Exercise directions :: Repeat the lines from the one containing "The width and height of the screenshot is (146, 260)." through the last line of the data, exactly, pictures omitted.

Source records
=-=-=

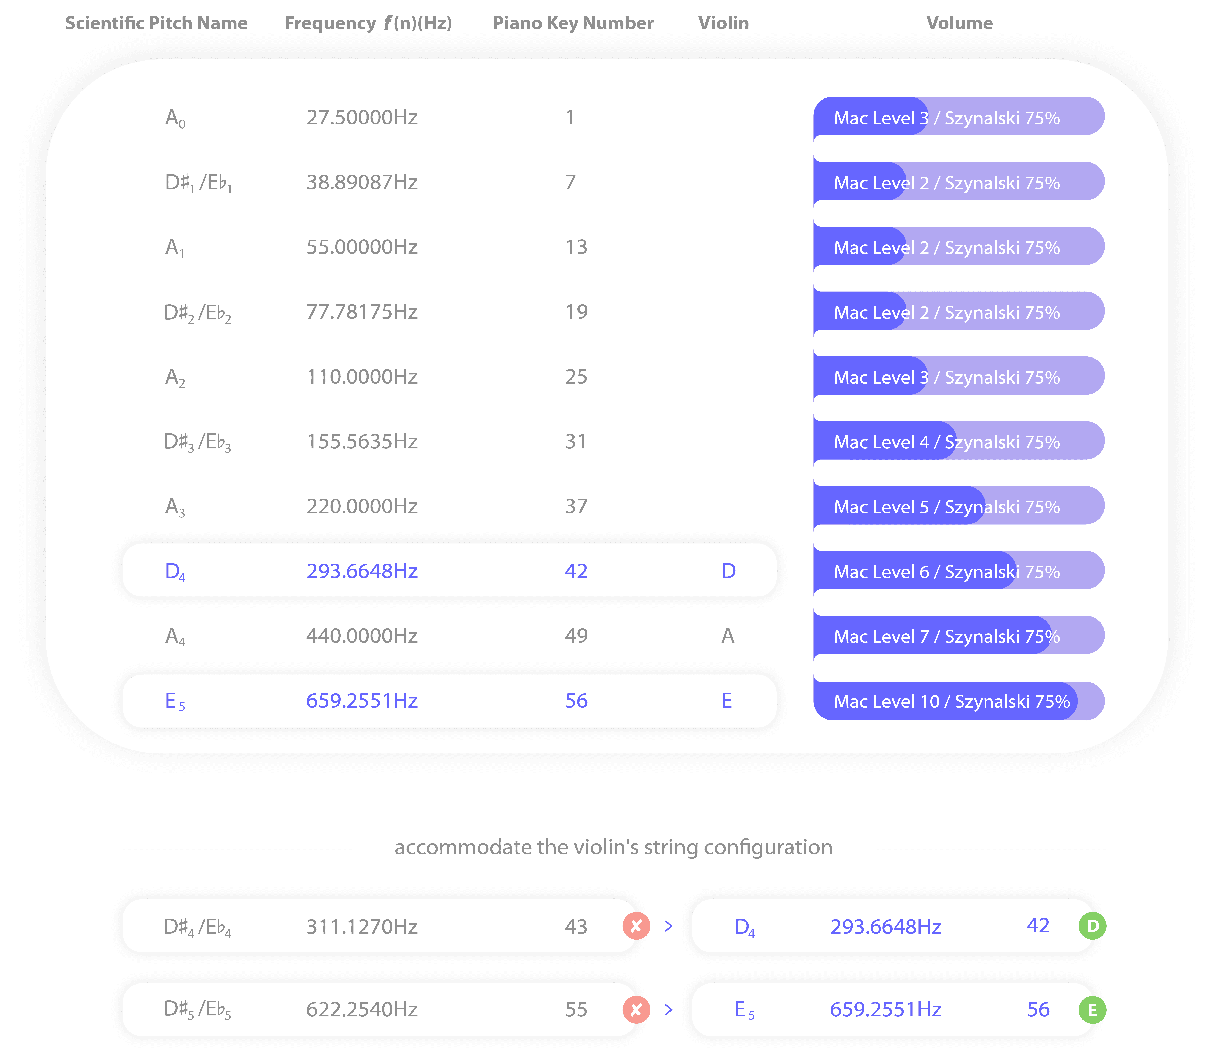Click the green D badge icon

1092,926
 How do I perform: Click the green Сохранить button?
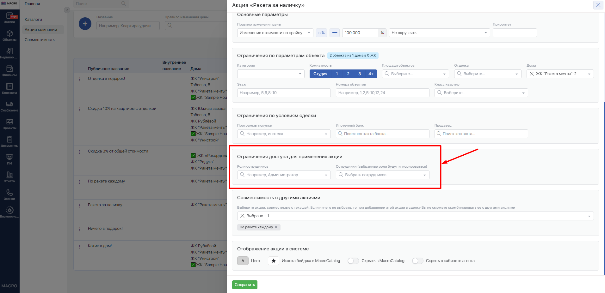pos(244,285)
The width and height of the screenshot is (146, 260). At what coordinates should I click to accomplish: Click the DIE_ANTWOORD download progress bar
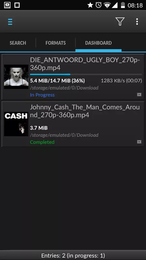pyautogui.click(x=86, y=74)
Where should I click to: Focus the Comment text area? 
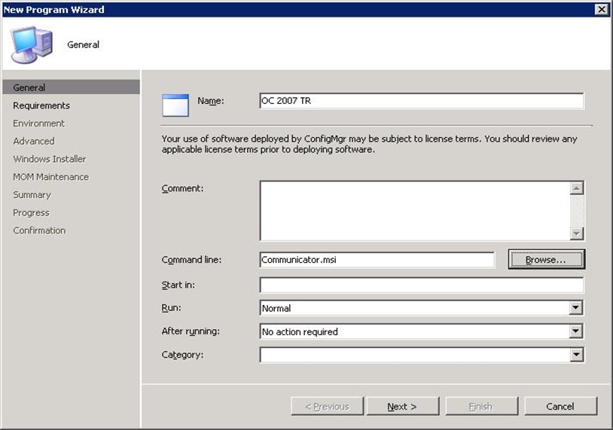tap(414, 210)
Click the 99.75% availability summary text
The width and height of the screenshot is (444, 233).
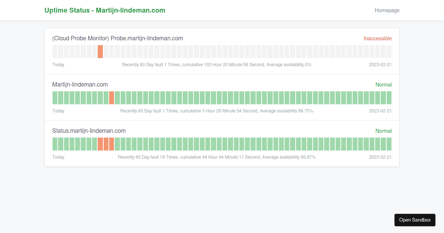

=-=-=

Result for this exercise ::
The width and height of the screenshot is (146, 260). At what coordinates should I click to accomplish: Click the DIE_ANTWOORD download progress bar
pyautogui.click(x=86, y=74)
Where should I click to: Focus the Comment text area? 
tap(414, 210)
Click the 99.75% availability summary text
The width and height of the screenshot is (444, 233).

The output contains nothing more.